DIRECTIONS -
In the records that follow, find each line with the word "will" and copy it.

[Stored records]
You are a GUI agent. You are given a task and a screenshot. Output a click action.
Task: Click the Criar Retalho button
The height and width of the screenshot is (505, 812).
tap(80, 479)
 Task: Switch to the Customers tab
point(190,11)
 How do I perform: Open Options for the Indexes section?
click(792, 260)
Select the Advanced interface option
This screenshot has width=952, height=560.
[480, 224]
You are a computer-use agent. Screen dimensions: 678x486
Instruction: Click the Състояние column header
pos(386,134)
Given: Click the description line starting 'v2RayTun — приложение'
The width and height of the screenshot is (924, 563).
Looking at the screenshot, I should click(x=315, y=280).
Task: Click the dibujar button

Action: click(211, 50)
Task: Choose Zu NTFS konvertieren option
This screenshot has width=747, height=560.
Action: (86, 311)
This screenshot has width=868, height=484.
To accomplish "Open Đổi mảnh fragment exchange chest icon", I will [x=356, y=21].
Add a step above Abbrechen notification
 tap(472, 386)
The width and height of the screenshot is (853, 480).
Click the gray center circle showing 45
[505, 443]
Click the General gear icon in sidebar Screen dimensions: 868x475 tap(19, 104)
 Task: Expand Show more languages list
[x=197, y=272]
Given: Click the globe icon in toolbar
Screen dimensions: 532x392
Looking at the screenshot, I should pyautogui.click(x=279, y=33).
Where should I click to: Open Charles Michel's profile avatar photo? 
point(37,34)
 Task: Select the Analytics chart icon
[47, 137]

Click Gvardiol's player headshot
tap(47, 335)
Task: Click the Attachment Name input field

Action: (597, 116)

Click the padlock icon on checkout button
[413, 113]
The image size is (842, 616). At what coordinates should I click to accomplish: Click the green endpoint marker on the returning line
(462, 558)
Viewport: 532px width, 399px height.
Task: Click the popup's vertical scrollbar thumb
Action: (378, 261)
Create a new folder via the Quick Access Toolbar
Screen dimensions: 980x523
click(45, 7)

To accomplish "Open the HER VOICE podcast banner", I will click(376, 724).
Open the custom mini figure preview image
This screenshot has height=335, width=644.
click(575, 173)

OUTPUT OF THE TASK -
To accomplish "Open Đổi mảnh fragment exchange chest icon", I will [x=356, y=21].
To accomplish "Open the HER VOICE podcast banner", I will click(376, 724).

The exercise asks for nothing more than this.